Mgr Kluzik i pani Rostkowska
13/06/2011
387 Wyświetlenia
0 Komentarze
2 minut czytania
Kto prowadził z pasją kampanię prezydencką Jarosława Kaczyńskiego? Kluzik! Kto z pasją zwalcza Jarosława Kaczyńskiego, kandydata na premiera? Rostkowska! Czy obie są naiwne, czy tylko jedna z nich?
„Jestem naiwna, przepraszam”, powiedziały obie naraz (Kluzik i Rostkowska) w radiu Z. Dla Kluzik (?) Rostkowskiej (?) najważniejsza jest nie Polska, ale to, by Kaczyński nie doszedł do władzy. Tak, jak wtedy, by do władzy doszedł. Tylko po co Platformie naiwna Kluzik albo Rostkowska?
K&R
przeprasza tych, których „namówiła” do głosowania na Jarosława Kaczyńskiego w wyborach prezydenckich. Wydaje mi się, że nie ma kogo! Wszak Kluzik (?) Rostkowskiej (?) PiS podziękował za zawalenie kampanii, a nie za jej sukces. Za to samo dziękuje jej teraz Platforma.

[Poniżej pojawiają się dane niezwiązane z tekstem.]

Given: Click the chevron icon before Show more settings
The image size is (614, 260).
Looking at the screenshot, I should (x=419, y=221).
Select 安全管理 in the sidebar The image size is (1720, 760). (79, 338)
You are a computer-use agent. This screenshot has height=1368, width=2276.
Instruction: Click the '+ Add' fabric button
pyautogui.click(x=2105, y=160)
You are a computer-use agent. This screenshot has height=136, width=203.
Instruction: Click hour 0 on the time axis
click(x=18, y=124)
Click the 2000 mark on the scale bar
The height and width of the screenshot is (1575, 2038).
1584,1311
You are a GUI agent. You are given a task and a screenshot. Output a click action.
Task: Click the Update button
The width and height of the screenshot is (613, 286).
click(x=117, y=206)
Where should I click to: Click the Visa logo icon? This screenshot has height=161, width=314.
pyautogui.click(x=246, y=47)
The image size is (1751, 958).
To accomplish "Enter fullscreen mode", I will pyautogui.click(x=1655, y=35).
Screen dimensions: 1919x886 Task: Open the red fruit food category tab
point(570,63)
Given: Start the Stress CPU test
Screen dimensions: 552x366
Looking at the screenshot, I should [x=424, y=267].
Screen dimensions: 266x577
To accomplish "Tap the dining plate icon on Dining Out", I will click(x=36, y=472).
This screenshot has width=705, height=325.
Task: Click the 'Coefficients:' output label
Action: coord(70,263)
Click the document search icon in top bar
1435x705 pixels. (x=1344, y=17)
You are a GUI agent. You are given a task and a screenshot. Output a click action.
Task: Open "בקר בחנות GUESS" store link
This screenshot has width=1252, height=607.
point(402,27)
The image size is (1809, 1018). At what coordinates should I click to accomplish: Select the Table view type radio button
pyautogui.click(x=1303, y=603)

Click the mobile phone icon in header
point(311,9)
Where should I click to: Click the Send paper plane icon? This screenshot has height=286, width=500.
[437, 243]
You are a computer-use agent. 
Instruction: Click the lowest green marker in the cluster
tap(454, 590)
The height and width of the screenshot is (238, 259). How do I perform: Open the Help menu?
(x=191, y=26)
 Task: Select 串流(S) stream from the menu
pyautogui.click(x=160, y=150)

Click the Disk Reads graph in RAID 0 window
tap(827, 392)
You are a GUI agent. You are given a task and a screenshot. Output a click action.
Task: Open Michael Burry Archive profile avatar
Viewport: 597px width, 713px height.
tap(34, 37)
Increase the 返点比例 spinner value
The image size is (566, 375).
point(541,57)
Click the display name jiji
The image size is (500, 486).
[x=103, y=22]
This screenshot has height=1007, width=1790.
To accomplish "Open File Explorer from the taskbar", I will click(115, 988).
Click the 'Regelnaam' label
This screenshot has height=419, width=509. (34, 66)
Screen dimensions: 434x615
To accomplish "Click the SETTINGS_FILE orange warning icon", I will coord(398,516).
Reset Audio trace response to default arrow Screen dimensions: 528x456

Miłe złego początki, lecz koniec…
Post scriptum: K&R jest przykładem na to, że komunista może być kapitalistą, a protestant katolikiem. Czyli, jak mawiał Henryk IV, Paryż wart jest mszy. To bardzo wiarygodna polityk. Zwłaszcza dla Platformy, bo odpowiada jej standardom.Kogo tam nie ma! Kluzik i Rostkowska mówi – uwaga: gdyby Jarosław Kaczyński wrócił do władzy "to rozpętałaby się polityczna wojna na linii premier – Pałac Prezydencki". Dobre, co? Jeszcze lepsze: obie nie wykluczyły też możliwości zawarcia po wyborach koalicji SLD-PiS. Zatem ich zdaniem Platforma, na jaką się wdrapuje, jednak przegra? A o tych, którzy dali się nabrać na jej naiwność, kiedy tworzyła PJN: „W polskiej polityce nie ma miejsca dla formacji, które są poza parlamentem”. Co to tego zgoda. Kluziki (PJN) straciły mamusię.